La escritura académica

Cuanto más enrevesado, más interesante…
Cuanto más claro, más trabajo…
Por lo que, no sólo trabajo menos, sino que parece más interesante…
Y, en ocasiones, la oscura verborrea no es más que un modo estratégico de ocultar que no tenemos nada que decir…

Si bien el concepto es el medio de representar una compre(n)sión de la realidad, a mayor compre(n)sión, mayor abstracción. Y a mayor grado de abstracción, cualquier intento de explicación supone, de entrada, utilizar nuevos lenguajes (arduo trabajo el de los implicados docentes que intentan acercar esa compre(n)sión a sus estudiantes).
Quizás la mayor dificultad en la construcción de conocimiento científico y filosófico es decidir el modo de representarlo para conferirle una inteligibilidad comunicable.
La metáfora merece una reconsideración especial en este juego.
Al margen de todo ello, la academia es proclive a seducir desde la distancia y la incomprensión, confiriendo a su colectivo un estatus de secta privilegiada a través de herramientas simbólicas y seductoras codificaciones de misterios. Un mecanismo o dispositivo de auto-presentación intelectual.

Y a la auto-presentación le sigue el narcisismo profesional. Los académicos vivimos en dos universos: el mundo de las cosas que estudiamos y el mundo de nuestra profesión (publicar, comunicar, mantener las apariencias ante tendencias y cotilleos). Muchos empleamos mucho tiempo en el segundo mundo y es fácil confundirse entre los dos. El resultado es un tipo específico de escritura.

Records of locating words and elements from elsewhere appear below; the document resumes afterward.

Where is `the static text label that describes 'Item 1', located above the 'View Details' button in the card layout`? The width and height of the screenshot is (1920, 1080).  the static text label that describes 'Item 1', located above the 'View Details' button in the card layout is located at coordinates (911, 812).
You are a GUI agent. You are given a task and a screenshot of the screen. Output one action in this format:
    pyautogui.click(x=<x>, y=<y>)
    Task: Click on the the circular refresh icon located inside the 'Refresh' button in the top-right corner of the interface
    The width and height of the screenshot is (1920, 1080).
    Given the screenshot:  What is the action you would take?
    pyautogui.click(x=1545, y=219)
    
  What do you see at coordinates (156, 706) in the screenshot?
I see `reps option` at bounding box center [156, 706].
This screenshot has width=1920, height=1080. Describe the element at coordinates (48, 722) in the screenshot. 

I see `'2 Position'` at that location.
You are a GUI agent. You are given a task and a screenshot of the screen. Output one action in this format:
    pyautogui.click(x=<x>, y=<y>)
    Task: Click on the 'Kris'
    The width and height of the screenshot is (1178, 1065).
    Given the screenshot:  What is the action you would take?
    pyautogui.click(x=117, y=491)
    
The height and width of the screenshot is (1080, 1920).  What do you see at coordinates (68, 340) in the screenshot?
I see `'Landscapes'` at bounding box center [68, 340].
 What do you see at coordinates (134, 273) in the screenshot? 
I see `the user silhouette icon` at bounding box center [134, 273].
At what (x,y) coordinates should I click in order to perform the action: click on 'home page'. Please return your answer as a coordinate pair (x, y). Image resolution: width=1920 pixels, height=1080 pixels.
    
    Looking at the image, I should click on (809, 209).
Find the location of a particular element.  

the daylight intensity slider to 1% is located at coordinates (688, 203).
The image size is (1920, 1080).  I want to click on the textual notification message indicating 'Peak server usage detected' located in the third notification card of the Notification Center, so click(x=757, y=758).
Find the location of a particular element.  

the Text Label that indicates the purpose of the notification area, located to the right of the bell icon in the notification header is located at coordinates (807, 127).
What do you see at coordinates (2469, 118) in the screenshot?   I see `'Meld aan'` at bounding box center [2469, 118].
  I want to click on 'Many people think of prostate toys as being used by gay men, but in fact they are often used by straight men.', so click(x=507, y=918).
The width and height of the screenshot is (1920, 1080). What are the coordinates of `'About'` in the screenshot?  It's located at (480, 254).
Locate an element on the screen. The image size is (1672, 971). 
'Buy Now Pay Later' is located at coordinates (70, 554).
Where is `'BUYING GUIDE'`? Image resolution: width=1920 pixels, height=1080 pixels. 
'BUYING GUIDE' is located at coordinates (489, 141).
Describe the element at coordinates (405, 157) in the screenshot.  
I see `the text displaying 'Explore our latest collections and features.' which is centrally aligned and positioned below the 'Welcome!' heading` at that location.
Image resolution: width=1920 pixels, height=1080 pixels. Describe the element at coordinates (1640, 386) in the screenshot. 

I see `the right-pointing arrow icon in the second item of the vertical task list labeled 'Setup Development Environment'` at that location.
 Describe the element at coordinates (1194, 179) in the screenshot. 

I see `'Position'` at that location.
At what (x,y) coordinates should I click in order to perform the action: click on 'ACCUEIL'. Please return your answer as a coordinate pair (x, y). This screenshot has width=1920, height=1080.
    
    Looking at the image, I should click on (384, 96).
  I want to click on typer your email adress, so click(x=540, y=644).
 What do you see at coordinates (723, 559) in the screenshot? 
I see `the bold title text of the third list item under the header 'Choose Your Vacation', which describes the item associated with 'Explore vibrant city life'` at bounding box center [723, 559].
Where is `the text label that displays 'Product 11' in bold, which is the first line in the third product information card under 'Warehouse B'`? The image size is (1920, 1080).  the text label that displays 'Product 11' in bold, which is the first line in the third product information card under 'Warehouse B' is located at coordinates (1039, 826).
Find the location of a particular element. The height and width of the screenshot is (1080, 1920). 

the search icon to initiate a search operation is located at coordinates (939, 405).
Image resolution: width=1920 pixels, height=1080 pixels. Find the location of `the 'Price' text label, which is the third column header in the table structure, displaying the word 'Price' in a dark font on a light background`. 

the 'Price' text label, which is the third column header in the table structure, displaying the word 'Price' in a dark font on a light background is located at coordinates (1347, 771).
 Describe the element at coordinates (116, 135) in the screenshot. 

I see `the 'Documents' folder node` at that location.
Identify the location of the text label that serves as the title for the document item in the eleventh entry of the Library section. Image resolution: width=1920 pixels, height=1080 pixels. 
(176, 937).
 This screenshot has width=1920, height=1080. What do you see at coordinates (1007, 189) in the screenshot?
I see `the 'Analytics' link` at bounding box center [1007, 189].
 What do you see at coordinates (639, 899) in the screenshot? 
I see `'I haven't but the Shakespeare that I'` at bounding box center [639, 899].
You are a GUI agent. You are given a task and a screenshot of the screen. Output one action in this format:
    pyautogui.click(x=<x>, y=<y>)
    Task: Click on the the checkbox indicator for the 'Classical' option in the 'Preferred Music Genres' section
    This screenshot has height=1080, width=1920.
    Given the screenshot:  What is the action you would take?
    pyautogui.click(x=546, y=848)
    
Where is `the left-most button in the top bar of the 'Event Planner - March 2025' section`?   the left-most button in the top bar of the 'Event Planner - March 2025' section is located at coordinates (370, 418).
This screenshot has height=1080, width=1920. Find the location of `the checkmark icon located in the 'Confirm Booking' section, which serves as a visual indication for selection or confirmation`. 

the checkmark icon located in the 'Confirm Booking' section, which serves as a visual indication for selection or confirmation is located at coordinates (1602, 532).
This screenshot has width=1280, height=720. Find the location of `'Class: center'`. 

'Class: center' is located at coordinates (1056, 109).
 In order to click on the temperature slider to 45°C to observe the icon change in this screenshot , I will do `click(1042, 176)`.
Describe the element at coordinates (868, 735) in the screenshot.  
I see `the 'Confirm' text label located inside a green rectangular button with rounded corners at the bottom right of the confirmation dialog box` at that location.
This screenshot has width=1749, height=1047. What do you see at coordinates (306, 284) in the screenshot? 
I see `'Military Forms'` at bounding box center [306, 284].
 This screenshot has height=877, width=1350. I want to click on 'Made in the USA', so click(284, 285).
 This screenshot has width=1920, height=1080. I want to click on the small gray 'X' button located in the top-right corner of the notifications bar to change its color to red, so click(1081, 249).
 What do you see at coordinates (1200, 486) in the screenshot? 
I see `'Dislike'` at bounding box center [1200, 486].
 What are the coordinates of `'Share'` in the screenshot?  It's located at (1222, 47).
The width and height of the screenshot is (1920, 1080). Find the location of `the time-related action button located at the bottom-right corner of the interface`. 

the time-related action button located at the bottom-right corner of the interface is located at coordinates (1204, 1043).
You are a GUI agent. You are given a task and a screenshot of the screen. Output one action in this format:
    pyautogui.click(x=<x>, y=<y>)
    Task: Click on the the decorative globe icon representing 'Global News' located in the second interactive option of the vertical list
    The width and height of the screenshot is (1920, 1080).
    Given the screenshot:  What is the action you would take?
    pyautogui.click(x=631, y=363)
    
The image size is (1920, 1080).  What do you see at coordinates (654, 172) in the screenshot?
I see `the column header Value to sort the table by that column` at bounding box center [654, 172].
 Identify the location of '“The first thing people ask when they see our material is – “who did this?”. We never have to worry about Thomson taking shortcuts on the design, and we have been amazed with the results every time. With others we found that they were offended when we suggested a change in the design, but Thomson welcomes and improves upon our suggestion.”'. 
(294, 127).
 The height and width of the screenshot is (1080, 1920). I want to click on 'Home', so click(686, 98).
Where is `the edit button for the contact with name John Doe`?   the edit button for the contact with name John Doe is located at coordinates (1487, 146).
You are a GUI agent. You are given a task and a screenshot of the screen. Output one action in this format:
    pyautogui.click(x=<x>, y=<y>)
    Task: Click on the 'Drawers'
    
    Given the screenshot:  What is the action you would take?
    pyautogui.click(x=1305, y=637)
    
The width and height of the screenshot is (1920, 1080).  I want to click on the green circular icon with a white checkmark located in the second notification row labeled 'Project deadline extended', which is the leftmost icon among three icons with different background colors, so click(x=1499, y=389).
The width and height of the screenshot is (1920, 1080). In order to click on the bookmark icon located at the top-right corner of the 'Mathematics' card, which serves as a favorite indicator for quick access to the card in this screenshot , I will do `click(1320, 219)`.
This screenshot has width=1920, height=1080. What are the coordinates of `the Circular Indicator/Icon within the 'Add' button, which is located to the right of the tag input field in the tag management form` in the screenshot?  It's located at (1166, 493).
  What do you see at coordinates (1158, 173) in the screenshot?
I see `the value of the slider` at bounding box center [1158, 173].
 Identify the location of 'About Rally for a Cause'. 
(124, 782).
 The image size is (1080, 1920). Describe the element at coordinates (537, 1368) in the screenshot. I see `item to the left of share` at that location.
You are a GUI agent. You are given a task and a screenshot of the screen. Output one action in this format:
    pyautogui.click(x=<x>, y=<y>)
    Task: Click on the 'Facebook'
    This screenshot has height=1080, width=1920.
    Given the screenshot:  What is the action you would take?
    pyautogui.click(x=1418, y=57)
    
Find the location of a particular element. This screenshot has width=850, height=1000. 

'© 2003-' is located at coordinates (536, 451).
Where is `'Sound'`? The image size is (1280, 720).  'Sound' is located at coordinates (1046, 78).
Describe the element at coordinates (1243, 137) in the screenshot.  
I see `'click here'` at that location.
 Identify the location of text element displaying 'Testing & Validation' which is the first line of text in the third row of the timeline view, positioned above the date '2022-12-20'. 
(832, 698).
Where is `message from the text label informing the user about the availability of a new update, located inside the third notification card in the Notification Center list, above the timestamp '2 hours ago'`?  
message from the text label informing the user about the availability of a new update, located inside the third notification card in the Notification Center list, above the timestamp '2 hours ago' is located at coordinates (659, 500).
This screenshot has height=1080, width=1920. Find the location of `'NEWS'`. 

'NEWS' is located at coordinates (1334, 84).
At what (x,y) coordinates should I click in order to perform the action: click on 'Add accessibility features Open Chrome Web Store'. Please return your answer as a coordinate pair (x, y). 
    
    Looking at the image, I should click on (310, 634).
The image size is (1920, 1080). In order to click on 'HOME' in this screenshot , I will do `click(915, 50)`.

Esta escritura refleja, en términos generales, un modo conservador de definir las ideas, una relación de responsabilidad respecto a la tradición, pero también una relación de poder respecto a los iniciados (sentar cátedra) y respecto al discurso público. La primera relación debe ser cultivada y respetada en cuanto su conservadurismo tiene un valor epistemológico, cultural y social: mantener, conservar y transmitir el saber. Aunque, desde esa misma razón, deberían mimarse y crearse espacios cada vez más diversos y numerosos para explorar nuevas formas de inteligibilidad sin que por ello se vea afectado el rigor y el oficio intelectual. Si en la academia no existen, ¿dónde narices debería haberlos en nuestra sociedad? Este es el motivo por el que muchas veces localizamos pensamientos e ideas muchísimo más estimulantes y potentes fuera de la academia. Porque emergen a pesar de la academia y ésta debe, después, inventariarla, clasificarla e incorporarla al conjunto de saberes ya institucionalizados. La segunda relación representa el principal obstáculo para la creación de estos espacios. Una cosa es que el pensamiento intelectual, científico y filosófico, deba llevar un ritmo lento y seguro (conocer lo que hay para empezar, si se llega a ese nivel, a cuestionarlo y a reaccionar críticamente ante todo simulacro progre y gratuito) y otra es que sobre ese argumento se construya demagógicamente una determinación conservadora y territorial del poder académico y una crítica feroz y destructiva a iniciativas, en fondo y forma, un tanto desviadas del argot y de los formatos al uso. Al fin y al cabo, lo científico y lo filosófico se reconoce como tal en tanto en cuanto es refrendado por la tribu (tribu-nal), por la comunidad de científicos y filósofos que reconocen al miembro y le confieren valor a su discurso.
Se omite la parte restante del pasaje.